## Challenges
a. Copy out the part of the Gibbs's equation passage below, starting with "In Chapter 14" and going on through "this energy unavailable?".
b. Write the next part of the Gibbs's equation passage below, continuing after its final sentence.

## Excerpt
In Chapter 14 we established that the maximum work obtainable from a chemical reaction at constant temperature and pressure is given by Gibbs’s equation:
Maximum Work = −ΔGrxn = −(ΔHrxn − TΔSrxn) constant T, P
in which ΔHrxn, as discussed in Chapter 13, is measured directly in a reaction calorimeter.
Gibbs’s equation tells us that ΔHrxn is not itself the maximum work available, as scientists once thought. A portion of it — TΔSrxn — is unavailable for useful purposes. What, physically, is this portion? What is actually happening to the atoms that makes this energy unavailable?
The theory that TΔS broke
To appreciate what TΔS represents, it helps to understand what happened when it was ignored.

## Data provided
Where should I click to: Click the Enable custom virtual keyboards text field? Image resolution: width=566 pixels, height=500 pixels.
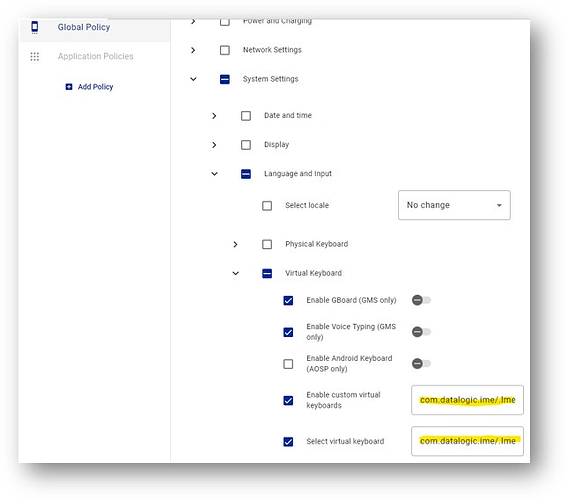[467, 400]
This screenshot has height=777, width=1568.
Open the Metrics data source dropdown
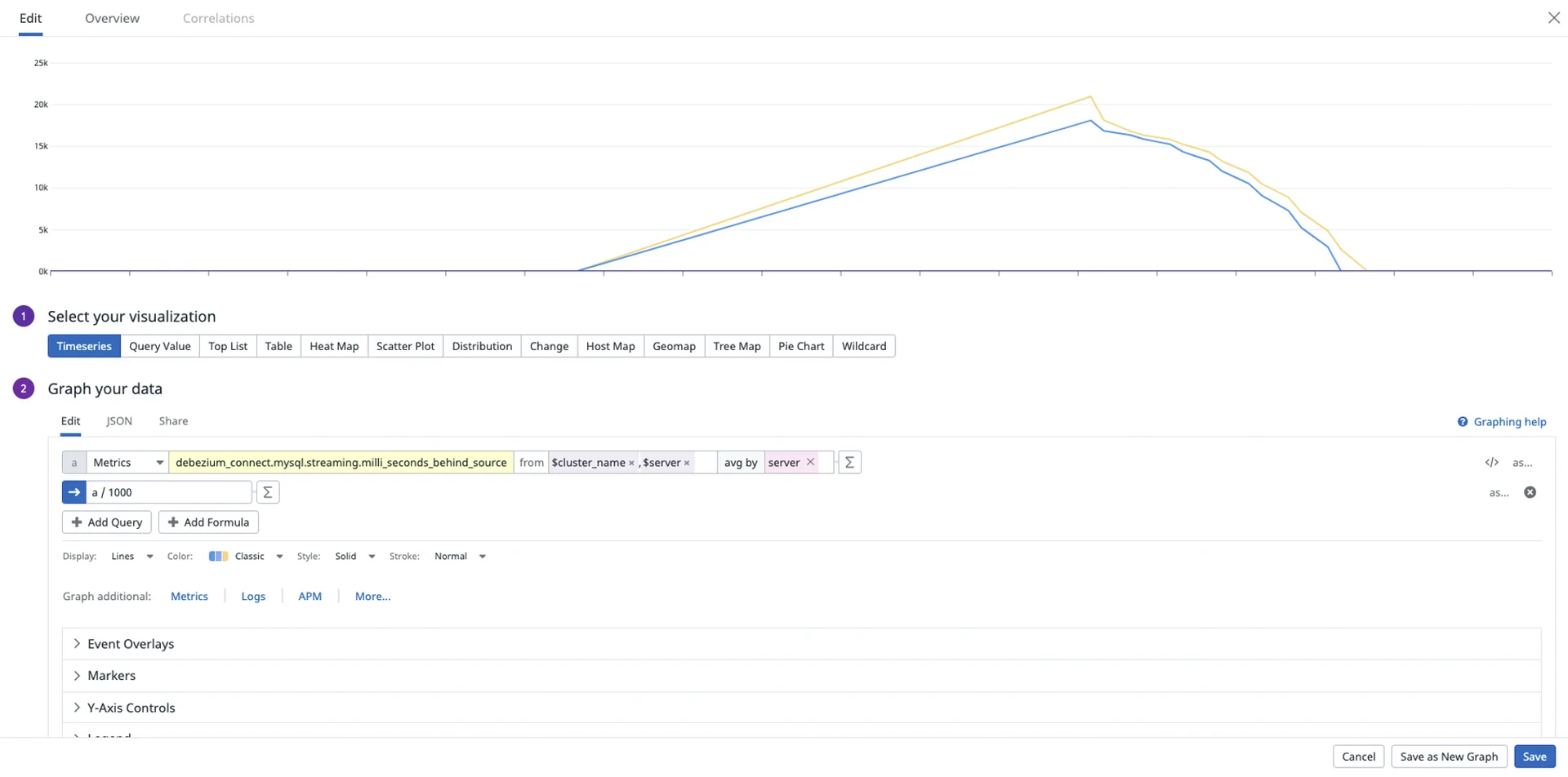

## Responses to the tasks
a.
In Chapter 14 we established that the maximum work obtainable from a chemical reaction at constant temperature and pressure is given by Gibbs’s equation:
Maximum Work = −ΔGrxn = −(ΔHrxn − TΔSrxn) constant T, P
in which ΔHrxn, as discussed in Chapter 13, is measured directly in a reaction calorimeter.
Gibbs’s equation tells us that ΔHrxn is not itself the maximum work available, as scientists once thought. A portion of it — TΔSrxn — is unavailable for useful purposes. What, physically, is this portion? What is actually happening to the atoms that makes this energy unavailable?

b.
In the mid-1800s, Thomsen and Berthelot proposed that the heat released in a calorimeter — ΔHrxn — represents the maximum work a reaction can deliver and the sole criterion for spontaneity. An exothermic reaction, they argued, releases energy and is therefore spontaneous; an endothermic reaction absorbs energy and therefore cannot be. This thermal theory of affinity worked well for many reactions. But it failed for the spontaneous endothermic reaction — one that absorbs energy from its surroundings and yet proceeds on its own. According to Thomsen and Berthelot, it wasn’t supposed to happen. And yet it did.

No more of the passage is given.